Communicative Competence

  • Noam Chomsky

    Noam Chomsky
    For Chomsky, communicative competence was the center on the ideal speaker-listener established in a completely homogeneous speaking community that knows their language perfectly and is not affected by grammatical mistakes when applying their knowledge of the language to the actual performance.
  • Michael Halliday

    Michael Halliday
    Halliday suggested seven functions to allow effective communication through the interaction such us: Instrumental (language as a tool), regulatory (language to control the behavior), interpersonal (language to establish interactions), personal (language to express emotions), heuristic (language to resolve problems), imaginative (language to create), and representative (language to transmit information).
  • Dell Hymes

    Dell Hymes
    For Hymes, communicative competence is the way of producing and understanding sentences that are appropriate and acceptable to a particular situation.
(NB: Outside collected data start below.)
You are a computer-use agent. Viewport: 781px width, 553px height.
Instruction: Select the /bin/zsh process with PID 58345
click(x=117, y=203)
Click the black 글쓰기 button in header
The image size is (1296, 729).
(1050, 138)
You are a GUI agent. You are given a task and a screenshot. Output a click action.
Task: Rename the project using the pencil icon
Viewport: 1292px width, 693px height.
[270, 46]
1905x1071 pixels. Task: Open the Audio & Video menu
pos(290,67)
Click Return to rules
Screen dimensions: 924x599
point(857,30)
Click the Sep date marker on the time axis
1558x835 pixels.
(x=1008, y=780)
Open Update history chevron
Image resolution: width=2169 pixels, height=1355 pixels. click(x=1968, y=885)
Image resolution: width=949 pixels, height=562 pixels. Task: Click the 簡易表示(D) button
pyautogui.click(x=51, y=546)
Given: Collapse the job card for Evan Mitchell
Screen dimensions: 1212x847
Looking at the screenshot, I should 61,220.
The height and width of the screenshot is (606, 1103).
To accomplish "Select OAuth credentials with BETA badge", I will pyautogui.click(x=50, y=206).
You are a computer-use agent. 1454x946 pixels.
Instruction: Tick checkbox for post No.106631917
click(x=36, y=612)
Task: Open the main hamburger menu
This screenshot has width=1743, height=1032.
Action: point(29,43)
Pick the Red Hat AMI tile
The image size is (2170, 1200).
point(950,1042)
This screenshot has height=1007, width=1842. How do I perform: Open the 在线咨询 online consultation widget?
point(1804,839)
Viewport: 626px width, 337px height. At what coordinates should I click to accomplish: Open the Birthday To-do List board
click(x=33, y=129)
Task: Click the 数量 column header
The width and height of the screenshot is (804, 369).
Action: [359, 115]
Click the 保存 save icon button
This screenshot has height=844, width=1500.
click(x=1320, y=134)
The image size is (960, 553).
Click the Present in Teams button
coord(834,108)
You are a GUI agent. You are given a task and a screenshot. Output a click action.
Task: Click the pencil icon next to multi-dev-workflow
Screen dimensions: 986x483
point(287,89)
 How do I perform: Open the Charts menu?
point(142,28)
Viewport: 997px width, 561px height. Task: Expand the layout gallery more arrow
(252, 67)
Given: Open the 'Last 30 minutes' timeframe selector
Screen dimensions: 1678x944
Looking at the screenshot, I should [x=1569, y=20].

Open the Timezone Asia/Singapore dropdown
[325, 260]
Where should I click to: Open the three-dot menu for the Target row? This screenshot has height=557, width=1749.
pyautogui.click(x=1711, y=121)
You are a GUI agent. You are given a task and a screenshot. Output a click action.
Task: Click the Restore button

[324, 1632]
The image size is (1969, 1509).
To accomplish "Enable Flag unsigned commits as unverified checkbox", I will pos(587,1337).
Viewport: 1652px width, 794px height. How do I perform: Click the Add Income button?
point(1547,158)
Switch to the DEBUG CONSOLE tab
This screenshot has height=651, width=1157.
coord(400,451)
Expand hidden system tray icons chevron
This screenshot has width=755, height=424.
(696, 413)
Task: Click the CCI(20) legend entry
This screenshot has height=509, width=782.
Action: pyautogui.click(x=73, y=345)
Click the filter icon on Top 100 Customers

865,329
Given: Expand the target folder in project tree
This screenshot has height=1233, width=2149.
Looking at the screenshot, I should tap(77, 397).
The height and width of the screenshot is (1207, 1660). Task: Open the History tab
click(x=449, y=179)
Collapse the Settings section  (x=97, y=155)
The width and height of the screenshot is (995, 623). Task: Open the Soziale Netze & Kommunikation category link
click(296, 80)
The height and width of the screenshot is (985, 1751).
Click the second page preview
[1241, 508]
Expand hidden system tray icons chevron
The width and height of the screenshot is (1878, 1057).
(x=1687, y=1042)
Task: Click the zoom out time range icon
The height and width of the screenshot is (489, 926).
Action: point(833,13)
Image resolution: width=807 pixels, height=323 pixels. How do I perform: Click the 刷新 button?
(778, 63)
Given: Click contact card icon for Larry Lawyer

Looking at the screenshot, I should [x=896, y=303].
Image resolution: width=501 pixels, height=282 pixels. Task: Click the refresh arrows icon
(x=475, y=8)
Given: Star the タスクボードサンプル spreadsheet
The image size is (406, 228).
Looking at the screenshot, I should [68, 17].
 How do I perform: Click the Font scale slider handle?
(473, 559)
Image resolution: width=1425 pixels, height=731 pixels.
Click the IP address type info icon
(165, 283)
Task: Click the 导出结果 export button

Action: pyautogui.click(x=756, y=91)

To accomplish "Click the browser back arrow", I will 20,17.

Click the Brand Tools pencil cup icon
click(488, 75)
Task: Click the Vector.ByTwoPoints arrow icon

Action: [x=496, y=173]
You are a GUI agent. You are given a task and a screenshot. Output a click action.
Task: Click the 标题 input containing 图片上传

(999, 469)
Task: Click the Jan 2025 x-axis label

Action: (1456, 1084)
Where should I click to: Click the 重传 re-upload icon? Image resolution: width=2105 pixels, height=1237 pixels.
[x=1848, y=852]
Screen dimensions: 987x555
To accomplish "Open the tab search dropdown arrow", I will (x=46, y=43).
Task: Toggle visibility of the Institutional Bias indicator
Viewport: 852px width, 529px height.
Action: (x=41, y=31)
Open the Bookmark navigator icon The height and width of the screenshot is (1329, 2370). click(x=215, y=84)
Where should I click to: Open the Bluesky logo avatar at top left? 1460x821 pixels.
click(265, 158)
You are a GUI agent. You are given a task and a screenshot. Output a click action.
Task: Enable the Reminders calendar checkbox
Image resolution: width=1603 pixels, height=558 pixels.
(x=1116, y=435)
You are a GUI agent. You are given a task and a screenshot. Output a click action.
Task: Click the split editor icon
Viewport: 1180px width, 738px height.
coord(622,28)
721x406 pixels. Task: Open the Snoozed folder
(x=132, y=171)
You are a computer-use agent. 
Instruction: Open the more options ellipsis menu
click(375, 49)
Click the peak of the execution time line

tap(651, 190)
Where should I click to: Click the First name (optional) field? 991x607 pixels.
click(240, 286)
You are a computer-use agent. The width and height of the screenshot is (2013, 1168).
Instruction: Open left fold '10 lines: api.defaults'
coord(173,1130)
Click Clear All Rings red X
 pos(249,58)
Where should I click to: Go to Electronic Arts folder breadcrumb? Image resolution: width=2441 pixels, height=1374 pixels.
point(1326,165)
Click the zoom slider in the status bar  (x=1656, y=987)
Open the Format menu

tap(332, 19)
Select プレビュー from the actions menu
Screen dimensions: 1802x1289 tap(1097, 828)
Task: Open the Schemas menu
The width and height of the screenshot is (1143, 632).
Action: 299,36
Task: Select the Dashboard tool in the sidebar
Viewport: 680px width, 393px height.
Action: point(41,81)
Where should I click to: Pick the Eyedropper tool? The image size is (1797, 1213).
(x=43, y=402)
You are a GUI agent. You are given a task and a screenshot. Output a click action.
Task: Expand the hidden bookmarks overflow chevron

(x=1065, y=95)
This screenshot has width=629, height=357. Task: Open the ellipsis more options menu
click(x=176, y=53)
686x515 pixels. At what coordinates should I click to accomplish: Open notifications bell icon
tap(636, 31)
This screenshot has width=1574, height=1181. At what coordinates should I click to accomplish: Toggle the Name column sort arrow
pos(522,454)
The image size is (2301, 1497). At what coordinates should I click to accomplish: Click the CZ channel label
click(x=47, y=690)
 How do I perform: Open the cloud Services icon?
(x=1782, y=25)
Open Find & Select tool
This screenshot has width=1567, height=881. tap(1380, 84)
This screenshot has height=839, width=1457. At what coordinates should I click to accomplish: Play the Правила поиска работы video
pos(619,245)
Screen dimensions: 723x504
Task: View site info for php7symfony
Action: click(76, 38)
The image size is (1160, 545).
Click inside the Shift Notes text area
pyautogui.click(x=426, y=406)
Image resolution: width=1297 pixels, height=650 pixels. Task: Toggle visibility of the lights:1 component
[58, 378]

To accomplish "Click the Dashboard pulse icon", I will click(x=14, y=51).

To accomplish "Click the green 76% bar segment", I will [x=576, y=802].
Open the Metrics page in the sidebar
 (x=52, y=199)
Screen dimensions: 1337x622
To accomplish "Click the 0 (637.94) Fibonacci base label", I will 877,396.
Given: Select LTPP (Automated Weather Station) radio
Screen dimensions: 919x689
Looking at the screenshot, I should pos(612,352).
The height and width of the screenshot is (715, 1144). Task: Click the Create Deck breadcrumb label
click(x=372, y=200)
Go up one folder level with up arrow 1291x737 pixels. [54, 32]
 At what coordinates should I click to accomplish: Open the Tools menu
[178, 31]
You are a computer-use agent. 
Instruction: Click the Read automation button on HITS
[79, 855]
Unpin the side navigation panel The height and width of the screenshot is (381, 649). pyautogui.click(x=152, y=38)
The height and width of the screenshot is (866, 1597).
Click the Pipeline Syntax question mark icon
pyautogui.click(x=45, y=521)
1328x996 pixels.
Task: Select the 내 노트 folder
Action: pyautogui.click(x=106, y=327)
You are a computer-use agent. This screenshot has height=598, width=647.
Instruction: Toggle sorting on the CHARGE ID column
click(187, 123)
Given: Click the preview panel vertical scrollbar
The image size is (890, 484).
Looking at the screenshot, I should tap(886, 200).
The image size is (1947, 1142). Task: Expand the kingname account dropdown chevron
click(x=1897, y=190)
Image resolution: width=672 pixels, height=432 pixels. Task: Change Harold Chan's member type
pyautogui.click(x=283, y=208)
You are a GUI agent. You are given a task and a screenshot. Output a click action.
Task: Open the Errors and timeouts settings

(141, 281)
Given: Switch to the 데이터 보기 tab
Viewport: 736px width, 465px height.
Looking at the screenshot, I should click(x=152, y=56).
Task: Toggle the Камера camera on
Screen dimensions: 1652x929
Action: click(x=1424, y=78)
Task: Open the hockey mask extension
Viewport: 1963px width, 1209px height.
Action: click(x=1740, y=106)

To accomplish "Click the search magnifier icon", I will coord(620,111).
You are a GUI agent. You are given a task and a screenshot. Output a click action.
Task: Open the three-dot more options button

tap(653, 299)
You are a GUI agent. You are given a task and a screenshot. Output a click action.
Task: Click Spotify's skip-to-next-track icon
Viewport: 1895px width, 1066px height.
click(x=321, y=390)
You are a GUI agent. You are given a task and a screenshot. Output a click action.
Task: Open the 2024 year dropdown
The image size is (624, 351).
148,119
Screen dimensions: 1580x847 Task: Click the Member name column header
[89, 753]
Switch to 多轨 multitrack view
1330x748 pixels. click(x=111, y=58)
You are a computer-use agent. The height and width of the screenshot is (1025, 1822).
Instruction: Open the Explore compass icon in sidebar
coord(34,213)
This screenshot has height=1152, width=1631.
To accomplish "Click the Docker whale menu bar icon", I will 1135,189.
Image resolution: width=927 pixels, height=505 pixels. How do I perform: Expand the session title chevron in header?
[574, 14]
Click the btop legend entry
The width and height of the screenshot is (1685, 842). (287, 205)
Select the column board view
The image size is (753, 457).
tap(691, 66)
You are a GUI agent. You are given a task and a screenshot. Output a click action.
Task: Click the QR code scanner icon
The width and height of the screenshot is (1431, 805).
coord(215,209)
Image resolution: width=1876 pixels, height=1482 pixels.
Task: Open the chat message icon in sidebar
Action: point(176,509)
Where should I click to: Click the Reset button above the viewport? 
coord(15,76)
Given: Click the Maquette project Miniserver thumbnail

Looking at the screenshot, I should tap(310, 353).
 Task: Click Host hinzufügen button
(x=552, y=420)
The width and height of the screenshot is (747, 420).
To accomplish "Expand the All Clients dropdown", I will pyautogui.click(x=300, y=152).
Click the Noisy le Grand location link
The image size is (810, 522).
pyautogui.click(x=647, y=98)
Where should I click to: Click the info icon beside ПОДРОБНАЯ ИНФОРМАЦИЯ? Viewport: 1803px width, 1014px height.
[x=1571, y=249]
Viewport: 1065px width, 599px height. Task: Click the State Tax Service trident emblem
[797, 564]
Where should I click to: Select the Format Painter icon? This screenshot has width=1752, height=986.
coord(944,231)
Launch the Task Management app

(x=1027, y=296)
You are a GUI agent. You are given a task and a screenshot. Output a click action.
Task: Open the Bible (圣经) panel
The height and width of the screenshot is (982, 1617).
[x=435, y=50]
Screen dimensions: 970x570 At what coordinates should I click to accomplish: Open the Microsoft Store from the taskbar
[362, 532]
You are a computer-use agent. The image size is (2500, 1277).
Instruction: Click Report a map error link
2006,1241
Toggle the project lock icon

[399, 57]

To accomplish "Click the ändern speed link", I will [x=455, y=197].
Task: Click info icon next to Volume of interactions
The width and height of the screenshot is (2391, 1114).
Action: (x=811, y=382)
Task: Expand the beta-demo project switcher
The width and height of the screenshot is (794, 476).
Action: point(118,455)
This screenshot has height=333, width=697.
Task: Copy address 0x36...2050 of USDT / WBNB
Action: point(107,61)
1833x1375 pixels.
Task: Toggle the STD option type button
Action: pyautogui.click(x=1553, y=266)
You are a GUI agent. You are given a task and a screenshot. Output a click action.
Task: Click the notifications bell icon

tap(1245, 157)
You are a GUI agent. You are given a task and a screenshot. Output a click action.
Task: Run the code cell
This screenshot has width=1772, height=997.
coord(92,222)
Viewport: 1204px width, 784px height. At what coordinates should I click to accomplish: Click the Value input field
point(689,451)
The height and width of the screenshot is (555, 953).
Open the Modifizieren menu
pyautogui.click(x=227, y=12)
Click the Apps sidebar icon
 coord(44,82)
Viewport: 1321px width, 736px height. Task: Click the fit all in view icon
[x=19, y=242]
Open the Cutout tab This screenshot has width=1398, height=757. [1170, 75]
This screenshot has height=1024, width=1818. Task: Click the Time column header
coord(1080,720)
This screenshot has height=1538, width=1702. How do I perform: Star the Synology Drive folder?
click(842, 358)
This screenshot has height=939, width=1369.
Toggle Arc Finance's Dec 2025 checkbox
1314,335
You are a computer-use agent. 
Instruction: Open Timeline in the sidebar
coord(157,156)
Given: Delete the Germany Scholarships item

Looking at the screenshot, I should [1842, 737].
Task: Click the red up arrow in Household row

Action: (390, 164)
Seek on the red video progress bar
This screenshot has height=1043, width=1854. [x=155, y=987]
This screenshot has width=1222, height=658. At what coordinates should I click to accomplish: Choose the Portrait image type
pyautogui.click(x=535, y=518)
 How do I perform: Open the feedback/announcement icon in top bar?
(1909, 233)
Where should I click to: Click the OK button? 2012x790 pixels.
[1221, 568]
Eight components of linguistic interaction, He established eight interaction components in linguistics through an acronym named "SPEAKING"; places and times, participants, ends, act, instrumentalities, norms, and gender makes an important part of effective communication.
  • William Labov

    William Labov
    For Labov, the social factors interfere in the effective communication of a speaker without forgetting grammar and production complement this process. This competence co-varies with the speaker (dual competence in reception and single competence in production.)
  • Wilga Rivers

    Wilga Rivers
    According to Rivers, in the skills-getting stage, the student must learn to articulate acceptably and construct comprehensible language sequences and by rapidly associations of learned elements. In the skills-using stage, the student should be alone and not supported or directed by the teacher; he may be working with another student or with a small group of students.
  • Swain and Canale

    Swain and Canale
    Swain and Canale, established three competence to allow the communicative competence supporting in Hymes model such us: grammatical (include lexical items and rules of morphology), sociolinguistic (rules to use and apply the discourse) and strategic (highlight the verbal and non- verbal communication) those to remember meanings and no words ineffective communication.
  • Hans Heinrich Stern

    Hans Heinrich Stern
    Stern says that language teaching must and may approach language learning objectively and analytically through the study and practice of structural, functional, and sociocultural aspects. It should offer opportunities to live the language as a personal experience through direct contact with the target language community.
  • Henry Widdowson

    Henry Widdowson
    Widdowson, presented a mix between linguistic skills and communicative abilities, exposing four terms and their difference such us: use(The ability to use that knowledge), usage(knowledge of linguistic rules), significance(meaning of the sentences isolated from a particular situation), and value (meaning of the sentences when they are used to communicate).
  • Bochman and Palmer

    Bochman and Palmer
    They propose organizing the communicative competence in two different components. Organizational Knowledge: it's the way how the speech is organized since its minimal units, as a sentence, going through the phrase and finishing in the text. Pragmatic Knowledge: Our ability to interpret and properly use the social meaning of linguistic varieties. Idiomatic expressions / cultural references / dialects.
  • Mauricio Pilleux

    Mauricio Pilleux
    The communicative competence "We can interpret and properly use the social meaning of the linguistic varieties, from any circumstance, about the functions and varieties of the language and with the cultural assumptions in the communication situation."
  • Liliana Maturana Patarroyo

    Liliana Maturana Patarroyo
    Communicative competence can be defined as “a globalizing construct that encompasses the skills, abilities, and knowledge that the language used must use to effectively interact in various social contexts.”